6 Replies Latest reply on Sep 5, 2008 7:46 AM by Adrian Brock

    Pooling stress tests failing

    Adrian Brock Master
        • 1. Re: Pooling stress tests failing
          Adrian Brock Master

          NOTE: You can run these stress tests for longer and with more threads, etc.
          by starting JBoss with the relevant system properties:

          See EJBTestCase:

           protected int getThreadCount()
           {
           int result = Integer.getInteger("jbosstest.threadcount", JBossTestServices.DEFAULT_THREADCOUNT).intValue();
           log.debug("jbosstest.threadcount=" + result);
           return result;
           }
          
           protected int getIterationCount()
           {
           int result = Integer.getInteger("jbosstest.iterationcount", JBossTestServices.DEFAULT_ITERATIONCOUNT).intValue();
           log.debug("jbosstest.iterationcount=" + result);
           return result;
           }
          
           protected int getBeanCount()
           {
           int result = Integer.getInteger("jbosstest.beancount", JBossTestServices.DEFAULT_BEANCOUNT).intValue();
           log.debug("jbosstest.beancount=" + result);
           return result;
           }
          


          • 2. Re: Pooling stress tests failing
            Jesper Pedersen Master

            The issue should be transient as the testcases are passing on my laptop.

            It looks like #881 had problems with load on the machine as BasicTimerUnitTestCase also had a timeout problem.

            IMHO - we need a dedicated machine (non-VM) to run the testsuite - otherwise the *StressTestCase suites will fail randomly.

            I'll create a new issue if the problem persist or re-open JBAS-5095 if some of the parameters should be changed.

            • 3. Re: Pooling stress tests failing
              Adrian Brock Master

               

              "jesper.pedersen" wrote:
              The issue should be transient as the testcases are passing on my laptop.


              If you think that is really the issue then increase the timeouts in the tests
              so they are not so brittle (same goes for the timer test).

              I haven't seen this test fail before, so you need to validate that you haven't introduced
              a point of contention with your fix. I doubt this new transient failure is a conincidence.

              e.g. Run this test (and maybe some of the other stress tests)
              with more load for a longer time with both the old and new code
              and see hoiw long it takes.

              • 4. Re: Pooling stress tests failing
                Jesper Pedersen Master

                The TxConnectionManagerStressTestCase is new -- committed together with the fix for JBAS-5095.

                I have used both the BaseConnectionManagerStressTestCase (Non-TX) and TxConnectionManagerStressTestCase during the development - of course with a full run of org.jboss.test.jca.test.* before committing.

                #881 was the first run on Hudson with TxConnectionManagerStressTestCase - if #882 also fails I'll increase the timeout value.
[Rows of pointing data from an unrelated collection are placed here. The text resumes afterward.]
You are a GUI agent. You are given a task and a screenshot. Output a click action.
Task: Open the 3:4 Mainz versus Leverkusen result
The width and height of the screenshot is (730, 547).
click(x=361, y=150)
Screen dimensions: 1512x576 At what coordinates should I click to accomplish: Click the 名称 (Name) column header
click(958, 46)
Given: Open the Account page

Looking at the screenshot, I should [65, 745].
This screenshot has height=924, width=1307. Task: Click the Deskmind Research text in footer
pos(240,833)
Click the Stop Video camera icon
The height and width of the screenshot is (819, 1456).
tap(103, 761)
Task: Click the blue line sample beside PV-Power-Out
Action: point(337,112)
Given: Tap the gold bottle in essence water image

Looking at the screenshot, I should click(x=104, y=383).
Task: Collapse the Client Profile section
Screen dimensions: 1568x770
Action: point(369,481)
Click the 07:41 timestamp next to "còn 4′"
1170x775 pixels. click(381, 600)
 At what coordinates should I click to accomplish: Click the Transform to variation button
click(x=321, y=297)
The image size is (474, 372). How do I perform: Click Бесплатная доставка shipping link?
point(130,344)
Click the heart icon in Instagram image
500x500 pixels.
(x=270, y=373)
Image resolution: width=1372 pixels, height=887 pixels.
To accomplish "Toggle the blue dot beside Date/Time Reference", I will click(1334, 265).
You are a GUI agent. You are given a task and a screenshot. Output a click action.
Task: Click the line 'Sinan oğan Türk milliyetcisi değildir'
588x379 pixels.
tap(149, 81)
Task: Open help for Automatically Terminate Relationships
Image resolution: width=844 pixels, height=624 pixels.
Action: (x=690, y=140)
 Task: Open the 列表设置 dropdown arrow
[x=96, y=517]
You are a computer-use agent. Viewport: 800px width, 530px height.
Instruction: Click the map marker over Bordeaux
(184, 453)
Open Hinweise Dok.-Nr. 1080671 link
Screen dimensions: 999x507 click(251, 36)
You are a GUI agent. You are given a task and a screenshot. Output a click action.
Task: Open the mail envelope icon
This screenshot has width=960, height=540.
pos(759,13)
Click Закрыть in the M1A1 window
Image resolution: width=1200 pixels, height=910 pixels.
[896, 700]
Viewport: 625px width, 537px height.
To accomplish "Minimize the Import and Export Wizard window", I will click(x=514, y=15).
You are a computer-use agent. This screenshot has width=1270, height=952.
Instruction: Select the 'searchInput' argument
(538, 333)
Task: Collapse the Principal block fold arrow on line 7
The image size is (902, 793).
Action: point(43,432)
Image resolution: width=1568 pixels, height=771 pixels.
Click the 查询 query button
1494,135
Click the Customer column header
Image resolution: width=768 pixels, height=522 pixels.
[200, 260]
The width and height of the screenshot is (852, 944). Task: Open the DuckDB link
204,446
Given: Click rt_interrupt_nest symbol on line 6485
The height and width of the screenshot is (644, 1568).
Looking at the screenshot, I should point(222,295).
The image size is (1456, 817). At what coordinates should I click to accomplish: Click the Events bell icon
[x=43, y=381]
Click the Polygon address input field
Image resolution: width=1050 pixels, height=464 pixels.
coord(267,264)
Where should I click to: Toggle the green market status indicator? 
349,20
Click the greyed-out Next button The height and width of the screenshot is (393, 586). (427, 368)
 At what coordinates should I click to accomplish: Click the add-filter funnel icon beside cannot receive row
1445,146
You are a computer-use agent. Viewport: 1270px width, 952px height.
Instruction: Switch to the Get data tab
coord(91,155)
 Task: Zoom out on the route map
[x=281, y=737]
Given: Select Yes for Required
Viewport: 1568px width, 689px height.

                The TxConnectionManager based stress testcases shows a small increase in CPU time due to the synchronization on wasFreed() on my machine compared to the old implementation, but it's a very small increase.

                • 5. Re: Pooling stress tests failing
                  Adrian Brock Master

                   

                  "jesper.pedersen" wrote:
                  The TxConnectionManagerStressTestCase is new -- committed together with the fix for JBAS-5095.

                  I have used both the BaseConnectionManagerStressTestCase (Non-TX) and TxConnectionManagerStressTestCase during the development - of course with a full run of org.jboss.test.jca.test.* before committing.

                  #881 was the first run on Hudson with TxConnectionManagerStressTestCase - if #882 also fails I'll increase the timeout value.


                  One failure is enough, increase it now.
                  How is somebody supposed to know whether they broke something
                  if there are spurious failures?


                  The TxConnectionManager based stress testcases shows a small increase in CPU time due to the synchronization on wasFreed() on my machine compared to the old implementation, but it's a very small increase.


                  Points of contention are caused by waits not cpu utilization (unless the cpu is maxed out).
                  I'm suprised you can even measure the cpu utilization of a single synchronization
                  unless you're deliberately stressing it and it is doing a lot of "spin locking"

                  • 6. Re: Pooling stress tests failing
                    Adrian Brock Master

                     

                    "adrian@jboss.org" wrote:

                    Points of contention are caused by waits


                    So you should look at the real clock times.